<lovesegfault>
Are these kernel builds not big-parallel or something?
<gchristensen>
big-parallel just doesn't mean as much as it should
<samueldr>
it can still be given to an underpowered or overcrowded machine, right?
<lovesegfault>
gchristensen: But how does the chromium build that takes like 7 days and a goat sacrifice not timeout?
<lovesegfault>
When a mundane kernel build goes kaboom-boom
<samueldr>
luck, and it doesn't take actually 7 days
<gchristensen>
it has a custom timeout
<lovesegfault>
samueldr: I know, I'm just being hyperbolic :P
<samueldr>
making sure :)
<samueldr>
lovesegfault: your link was an aarch64 build
<lovesegfault>
Also: I thought timeout was based on no output for $time, not just "been building for $time"
<samueldr>
imagine it's a 64 core machine, with 32 different jobs running at the same time
<samueldr>
that makes it quite crowded, and I/O may have issue being done timely
<samueldr>
(and two cores for the build!)
<lovesegfault>
TAGS NOW
<samueldr>
meanwhile, that same 32 jobs machine is fine building 32 trivial things at the same time, maybe even 32 not-so trivial!
<samueldr>
yeah :)
<lovesegfault>
Could we, as a stop-gap, set a custom time out for kernel builds?
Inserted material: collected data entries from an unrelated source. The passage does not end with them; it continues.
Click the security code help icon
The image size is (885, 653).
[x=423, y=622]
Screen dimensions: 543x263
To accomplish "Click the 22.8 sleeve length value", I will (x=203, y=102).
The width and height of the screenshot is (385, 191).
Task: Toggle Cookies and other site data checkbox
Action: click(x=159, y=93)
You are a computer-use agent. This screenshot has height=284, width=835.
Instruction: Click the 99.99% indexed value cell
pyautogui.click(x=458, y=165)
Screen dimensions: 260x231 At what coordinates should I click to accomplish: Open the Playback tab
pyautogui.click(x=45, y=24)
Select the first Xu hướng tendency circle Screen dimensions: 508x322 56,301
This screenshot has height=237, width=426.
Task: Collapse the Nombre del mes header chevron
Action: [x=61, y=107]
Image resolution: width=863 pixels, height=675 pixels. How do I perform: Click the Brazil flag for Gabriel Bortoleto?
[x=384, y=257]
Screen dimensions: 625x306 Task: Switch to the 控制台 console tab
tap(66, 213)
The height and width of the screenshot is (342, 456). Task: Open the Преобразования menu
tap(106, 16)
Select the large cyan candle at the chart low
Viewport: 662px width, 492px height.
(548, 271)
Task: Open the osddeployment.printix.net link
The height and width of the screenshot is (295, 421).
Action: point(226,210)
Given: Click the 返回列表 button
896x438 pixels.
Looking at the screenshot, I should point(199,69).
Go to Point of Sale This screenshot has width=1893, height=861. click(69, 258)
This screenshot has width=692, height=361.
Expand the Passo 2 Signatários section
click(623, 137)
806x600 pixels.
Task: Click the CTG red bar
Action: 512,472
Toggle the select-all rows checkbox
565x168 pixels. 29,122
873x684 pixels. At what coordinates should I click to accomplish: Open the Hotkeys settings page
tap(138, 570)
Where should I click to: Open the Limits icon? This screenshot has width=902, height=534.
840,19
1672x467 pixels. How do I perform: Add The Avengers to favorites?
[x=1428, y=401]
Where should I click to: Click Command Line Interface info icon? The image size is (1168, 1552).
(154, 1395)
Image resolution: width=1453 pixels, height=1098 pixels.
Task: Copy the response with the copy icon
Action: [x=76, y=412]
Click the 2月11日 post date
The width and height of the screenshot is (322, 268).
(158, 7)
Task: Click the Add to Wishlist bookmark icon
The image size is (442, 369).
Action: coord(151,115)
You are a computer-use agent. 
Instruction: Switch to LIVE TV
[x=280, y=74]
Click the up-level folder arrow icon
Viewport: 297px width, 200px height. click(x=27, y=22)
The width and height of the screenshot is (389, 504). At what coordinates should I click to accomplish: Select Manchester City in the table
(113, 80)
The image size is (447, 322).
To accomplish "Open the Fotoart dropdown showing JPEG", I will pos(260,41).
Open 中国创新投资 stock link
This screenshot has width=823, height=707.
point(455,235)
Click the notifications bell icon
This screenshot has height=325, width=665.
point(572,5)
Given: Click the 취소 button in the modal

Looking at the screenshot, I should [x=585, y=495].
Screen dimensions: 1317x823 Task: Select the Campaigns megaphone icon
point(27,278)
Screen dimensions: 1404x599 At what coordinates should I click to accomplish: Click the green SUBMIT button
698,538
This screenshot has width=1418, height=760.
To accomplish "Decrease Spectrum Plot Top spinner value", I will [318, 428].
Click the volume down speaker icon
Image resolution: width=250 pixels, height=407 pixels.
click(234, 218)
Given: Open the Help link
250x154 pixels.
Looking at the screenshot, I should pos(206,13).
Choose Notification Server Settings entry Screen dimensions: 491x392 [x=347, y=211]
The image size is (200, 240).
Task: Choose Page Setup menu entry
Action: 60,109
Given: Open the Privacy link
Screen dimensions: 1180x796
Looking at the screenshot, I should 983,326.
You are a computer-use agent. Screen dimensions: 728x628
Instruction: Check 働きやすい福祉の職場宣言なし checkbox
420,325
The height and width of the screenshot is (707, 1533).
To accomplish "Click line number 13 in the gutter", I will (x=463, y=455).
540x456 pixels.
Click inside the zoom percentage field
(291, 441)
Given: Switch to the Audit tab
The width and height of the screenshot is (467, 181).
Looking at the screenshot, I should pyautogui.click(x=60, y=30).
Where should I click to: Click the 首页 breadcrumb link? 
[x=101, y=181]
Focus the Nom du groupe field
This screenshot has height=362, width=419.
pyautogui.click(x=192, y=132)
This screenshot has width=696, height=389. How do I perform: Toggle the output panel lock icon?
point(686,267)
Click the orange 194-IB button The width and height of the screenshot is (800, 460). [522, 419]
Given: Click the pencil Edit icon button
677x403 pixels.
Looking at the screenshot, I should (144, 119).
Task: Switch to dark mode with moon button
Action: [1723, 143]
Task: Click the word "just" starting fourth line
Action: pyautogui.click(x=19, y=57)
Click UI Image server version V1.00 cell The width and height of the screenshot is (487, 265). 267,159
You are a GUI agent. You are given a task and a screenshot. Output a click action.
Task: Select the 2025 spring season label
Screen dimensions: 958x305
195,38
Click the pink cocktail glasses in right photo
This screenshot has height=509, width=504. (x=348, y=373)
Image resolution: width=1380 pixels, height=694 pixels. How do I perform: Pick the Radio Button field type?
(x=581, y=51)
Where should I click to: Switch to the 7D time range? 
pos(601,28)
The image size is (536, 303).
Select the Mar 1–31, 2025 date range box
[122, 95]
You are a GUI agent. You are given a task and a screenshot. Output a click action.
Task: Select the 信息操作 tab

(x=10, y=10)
They consistently timeout on aarch64
<samueldr>
I think gchristensen has a better fix that's a stop-gap fix, though I'm not sure I understand/know it
<gchristensen>
there is no need for a stop-gap
<gchristensen>
the latest kernel will not always build, or be built, by hydra
<qyliss>
The other question is, should we add linuxPackages_latest to the tested set?
<gchristensen>
if it is important, we can make it mandatory
<gchristensen>
I would say no, imo
<samueldr>
I think lovesegfault's is tangentially related
<gchristensen>
but not sure :)
<samueldr>
like, aarch64's latest kernel might be in tested
<qyliss>
Three complaints (that I saw) in one day feels like a lot
<samueldr>
and I would say it is important for linuxPackages_latest
<lovesegfault>
Look, I just want green check marks oh hydra so I can go to sleep happy :P
<qyliss>
So I'm leaning towards yes
<lovesegfault>
Yesterday I went to sleep angry
<samueldr>
it's often the only way to use recent (like 6 months and newer) laptops
<qyliss>
Especially three complaints from stable users
<gchristensen>
lovesegfault: you'll have to become a bit zen about it
<lovesegfault>
gchristensen: I call my approach OCD Zen
<gchristensen>
I'm not joking, you'll burn out
* lovesegfault
pays attention
<gchristensen>
to clarify, I'm not opposed to it being mandatory for passing
<gchristensen>
samueldr: the better solution I have is to make 10% of the hydra builders have jobs=1,cores=24, and big-parallel a feature
<gchristensen>
cores=$(nproc) that is
<qyliss>
It's a shame we don't have better insight into failed Hydra jobs
<gchristensen>
what kind of insight?
<qyliss>
Especially on stable, it should be news when things just start failing.
<samueldr>
gchristensen: right, that's what I thought you were thinking, but didn't know how to articulate it
<gchristensen>
aye :)
<gchristensen>
qyliss: can you give some examples of what you'd like to know?
<qyliss>
I think that, if some package that previously built stops building on stable, there should be some sort of alert about it, on IRC or something.
<gchristensen>
maybe an email to the maintainer?
<qyliss>
That would be good too, but I think a broadcast would also be nice
<qyliss>
It should be a rare enough event (I hope?), and then we could have caught this.
<gchristensen>
heh
<qyliss>
Emails to maintainers would be good in general. From what I've heard that used to happen?
<qyliss>
I guess maybe we don't want to broadcast all those failures
bhipple has joined #nixos-dev
<gchristensen>
maintainer emails were turned off after a new release jobset was created with "email maintainers" enabled and then it sent an email to a ton of people, one for each newly failing build -- which is all of them, quite a lot, on tis first eval
<gchristensen>
I would like them to be turned back on
phreedom_ has quit [Remote host closed the connection]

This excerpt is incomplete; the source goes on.